What you need to do
Please restate, word for word, each line from the one containing "This screenshot has width=1224, height=600." through the end of the entries below.

── Records shown ──

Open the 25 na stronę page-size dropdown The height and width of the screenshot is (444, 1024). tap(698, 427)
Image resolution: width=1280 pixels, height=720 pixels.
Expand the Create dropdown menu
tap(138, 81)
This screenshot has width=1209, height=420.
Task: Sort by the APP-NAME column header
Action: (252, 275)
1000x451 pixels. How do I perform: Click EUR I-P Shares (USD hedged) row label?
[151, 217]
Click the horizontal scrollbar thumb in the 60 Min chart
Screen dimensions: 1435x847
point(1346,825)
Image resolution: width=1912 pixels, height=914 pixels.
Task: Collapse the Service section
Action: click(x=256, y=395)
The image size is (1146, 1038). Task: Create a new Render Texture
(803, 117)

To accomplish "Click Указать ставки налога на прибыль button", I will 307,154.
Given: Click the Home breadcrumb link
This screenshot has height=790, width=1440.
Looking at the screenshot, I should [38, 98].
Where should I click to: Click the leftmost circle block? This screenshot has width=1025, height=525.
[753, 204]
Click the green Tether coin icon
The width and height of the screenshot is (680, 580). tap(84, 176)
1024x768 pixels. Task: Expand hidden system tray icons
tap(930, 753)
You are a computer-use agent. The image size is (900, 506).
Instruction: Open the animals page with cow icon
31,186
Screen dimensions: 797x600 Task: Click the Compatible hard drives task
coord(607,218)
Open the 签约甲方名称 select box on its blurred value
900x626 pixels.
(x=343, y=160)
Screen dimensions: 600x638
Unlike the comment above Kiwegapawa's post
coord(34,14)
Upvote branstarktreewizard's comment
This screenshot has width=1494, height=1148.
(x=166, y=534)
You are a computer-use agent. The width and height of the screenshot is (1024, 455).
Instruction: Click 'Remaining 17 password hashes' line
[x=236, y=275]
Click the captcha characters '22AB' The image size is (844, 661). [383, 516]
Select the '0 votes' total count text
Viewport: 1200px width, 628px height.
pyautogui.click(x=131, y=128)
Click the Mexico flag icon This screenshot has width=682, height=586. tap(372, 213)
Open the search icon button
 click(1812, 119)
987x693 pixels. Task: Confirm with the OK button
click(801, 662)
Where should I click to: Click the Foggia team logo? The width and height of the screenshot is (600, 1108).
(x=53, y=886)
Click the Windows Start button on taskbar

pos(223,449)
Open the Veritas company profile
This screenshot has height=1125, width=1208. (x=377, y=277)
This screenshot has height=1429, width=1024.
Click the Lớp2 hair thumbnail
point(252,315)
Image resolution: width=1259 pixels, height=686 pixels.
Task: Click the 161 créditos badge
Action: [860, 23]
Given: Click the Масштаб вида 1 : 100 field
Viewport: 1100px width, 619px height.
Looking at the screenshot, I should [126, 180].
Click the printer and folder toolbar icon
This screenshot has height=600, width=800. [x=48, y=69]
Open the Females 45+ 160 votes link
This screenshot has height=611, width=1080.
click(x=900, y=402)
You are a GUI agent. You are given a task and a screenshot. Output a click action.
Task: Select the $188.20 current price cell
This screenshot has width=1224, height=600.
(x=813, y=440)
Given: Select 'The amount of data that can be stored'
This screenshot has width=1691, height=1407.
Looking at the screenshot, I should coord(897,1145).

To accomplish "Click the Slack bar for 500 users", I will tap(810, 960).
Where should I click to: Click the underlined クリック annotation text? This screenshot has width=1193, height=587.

───

Written solution
This screenshot has width=1224, height=600.
(x=813, y=440)
Given: Select 'The amount of data that can be stored'
This screenshot has width=1691, height=1407.
Looking at the screenshot, I should coord(897,1145).

To accomplish "Click the Slack bar for 500 users", I will tap(810, 960).
Where should I click to: Click the underlined クリック annotation text? This screenshot has width=1193, height=587.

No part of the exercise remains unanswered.